Saved data entries:
----

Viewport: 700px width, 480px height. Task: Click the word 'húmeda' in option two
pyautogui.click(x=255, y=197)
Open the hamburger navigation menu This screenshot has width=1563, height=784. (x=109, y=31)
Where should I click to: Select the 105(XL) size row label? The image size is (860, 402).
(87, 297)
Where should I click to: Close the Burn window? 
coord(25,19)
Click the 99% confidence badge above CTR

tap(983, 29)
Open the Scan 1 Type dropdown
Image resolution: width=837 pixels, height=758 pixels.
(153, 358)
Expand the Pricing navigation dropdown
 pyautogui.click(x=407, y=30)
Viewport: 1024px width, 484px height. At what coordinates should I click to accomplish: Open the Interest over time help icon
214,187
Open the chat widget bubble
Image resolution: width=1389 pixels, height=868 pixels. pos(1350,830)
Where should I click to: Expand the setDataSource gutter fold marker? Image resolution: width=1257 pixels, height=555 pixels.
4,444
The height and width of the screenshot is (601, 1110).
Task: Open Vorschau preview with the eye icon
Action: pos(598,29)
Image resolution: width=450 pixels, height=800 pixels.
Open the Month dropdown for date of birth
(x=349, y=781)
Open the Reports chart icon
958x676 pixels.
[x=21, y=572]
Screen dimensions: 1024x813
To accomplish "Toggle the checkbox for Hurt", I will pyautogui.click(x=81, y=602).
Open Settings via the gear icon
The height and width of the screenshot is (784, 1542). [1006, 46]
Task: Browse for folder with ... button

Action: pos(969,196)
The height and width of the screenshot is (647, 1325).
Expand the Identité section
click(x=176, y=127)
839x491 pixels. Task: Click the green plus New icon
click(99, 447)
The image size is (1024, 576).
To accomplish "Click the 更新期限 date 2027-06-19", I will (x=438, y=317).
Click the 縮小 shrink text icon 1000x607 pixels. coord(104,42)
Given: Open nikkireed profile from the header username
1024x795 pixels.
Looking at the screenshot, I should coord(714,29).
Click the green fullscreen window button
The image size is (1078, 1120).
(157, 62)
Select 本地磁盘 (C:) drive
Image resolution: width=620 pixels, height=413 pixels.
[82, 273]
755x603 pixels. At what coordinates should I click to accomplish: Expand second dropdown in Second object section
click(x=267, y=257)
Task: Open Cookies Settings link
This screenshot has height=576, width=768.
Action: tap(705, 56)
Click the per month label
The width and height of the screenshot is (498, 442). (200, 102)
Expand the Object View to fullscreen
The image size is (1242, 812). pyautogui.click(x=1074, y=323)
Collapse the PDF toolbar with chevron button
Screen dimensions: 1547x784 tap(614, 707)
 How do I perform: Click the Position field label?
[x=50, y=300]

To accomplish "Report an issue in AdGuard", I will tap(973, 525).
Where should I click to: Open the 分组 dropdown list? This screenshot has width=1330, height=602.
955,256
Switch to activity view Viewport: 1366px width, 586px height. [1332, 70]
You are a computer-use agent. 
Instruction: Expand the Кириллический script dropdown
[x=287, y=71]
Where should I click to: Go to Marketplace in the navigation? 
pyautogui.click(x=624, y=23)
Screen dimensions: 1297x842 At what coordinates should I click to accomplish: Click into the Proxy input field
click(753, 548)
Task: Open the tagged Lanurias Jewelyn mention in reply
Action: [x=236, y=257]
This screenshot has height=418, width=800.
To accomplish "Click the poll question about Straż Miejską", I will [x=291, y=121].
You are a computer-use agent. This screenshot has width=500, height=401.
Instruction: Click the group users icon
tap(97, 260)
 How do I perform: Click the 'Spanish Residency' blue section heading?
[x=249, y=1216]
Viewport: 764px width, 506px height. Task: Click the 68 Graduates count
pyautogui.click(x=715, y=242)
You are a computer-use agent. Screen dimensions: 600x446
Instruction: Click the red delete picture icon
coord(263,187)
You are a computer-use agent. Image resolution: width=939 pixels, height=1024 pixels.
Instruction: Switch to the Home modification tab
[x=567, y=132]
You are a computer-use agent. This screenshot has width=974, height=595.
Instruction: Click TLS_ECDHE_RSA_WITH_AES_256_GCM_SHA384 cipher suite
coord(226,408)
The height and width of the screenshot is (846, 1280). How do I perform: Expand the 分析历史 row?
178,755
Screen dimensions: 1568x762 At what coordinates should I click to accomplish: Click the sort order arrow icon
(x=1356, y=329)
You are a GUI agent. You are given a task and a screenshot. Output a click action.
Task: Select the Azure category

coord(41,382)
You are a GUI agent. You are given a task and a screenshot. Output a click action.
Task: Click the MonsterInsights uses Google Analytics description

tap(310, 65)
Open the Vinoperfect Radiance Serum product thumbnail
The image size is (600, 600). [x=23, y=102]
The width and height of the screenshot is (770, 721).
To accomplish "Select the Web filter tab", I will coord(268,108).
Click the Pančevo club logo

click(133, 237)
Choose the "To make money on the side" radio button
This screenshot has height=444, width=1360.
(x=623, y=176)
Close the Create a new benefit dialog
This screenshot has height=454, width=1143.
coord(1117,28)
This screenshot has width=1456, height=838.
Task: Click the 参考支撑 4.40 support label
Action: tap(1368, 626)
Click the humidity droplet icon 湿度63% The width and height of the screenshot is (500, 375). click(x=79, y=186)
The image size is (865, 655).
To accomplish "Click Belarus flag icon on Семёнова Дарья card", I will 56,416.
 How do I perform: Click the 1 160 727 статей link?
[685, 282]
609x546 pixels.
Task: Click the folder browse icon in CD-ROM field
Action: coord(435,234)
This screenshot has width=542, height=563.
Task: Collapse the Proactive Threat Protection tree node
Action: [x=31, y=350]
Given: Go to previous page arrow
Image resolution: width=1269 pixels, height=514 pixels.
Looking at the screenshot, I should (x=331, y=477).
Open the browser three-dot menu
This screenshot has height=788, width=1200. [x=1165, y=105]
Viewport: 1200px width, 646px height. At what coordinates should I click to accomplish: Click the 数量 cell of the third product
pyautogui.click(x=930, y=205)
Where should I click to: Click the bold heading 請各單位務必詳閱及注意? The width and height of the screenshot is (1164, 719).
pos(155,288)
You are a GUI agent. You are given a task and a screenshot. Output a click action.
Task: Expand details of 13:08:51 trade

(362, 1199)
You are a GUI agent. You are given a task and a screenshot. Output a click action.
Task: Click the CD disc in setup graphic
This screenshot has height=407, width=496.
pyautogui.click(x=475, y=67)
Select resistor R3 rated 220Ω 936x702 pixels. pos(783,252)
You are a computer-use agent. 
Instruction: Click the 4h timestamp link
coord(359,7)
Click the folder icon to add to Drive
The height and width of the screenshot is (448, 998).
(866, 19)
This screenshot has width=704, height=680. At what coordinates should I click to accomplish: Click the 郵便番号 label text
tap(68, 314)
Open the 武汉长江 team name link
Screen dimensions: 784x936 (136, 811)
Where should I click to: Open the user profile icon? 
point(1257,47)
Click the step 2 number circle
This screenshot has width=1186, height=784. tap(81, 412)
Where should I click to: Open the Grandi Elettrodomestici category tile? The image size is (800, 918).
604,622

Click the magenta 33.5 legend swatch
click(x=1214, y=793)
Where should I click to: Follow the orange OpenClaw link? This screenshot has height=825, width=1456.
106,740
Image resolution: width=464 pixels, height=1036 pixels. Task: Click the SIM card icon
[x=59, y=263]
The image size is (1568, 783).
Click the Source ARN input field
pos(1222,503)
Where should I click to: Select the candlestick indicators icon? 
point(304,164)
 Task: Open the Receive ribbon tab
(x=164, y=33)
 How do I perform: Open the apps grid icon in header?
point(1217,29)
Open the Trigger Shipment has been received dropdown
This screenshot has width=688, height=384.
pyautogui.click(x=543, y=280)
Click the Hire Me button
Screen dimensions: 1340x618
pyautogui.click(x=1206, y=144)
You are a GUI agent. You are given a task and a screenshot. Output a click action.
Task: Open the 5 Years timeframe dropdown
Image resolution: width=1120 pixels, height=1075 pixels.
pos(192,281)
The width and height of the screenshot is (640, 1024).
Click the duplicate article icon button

----

* **Exercise goal**: The line containing "Task: Open the 5 Years timeframe dropdown" and every line after it, through the end of the records above: output exactly those, and nothing else.

* **Final answer**:
Task: Open the 5 Years timeframe dropdown
Image resolution: width=1120 pixels, height=1075 pixels.
pos(192,281)
The width and height of the screenshot is (640, 1024).
Click the duplicate article icon button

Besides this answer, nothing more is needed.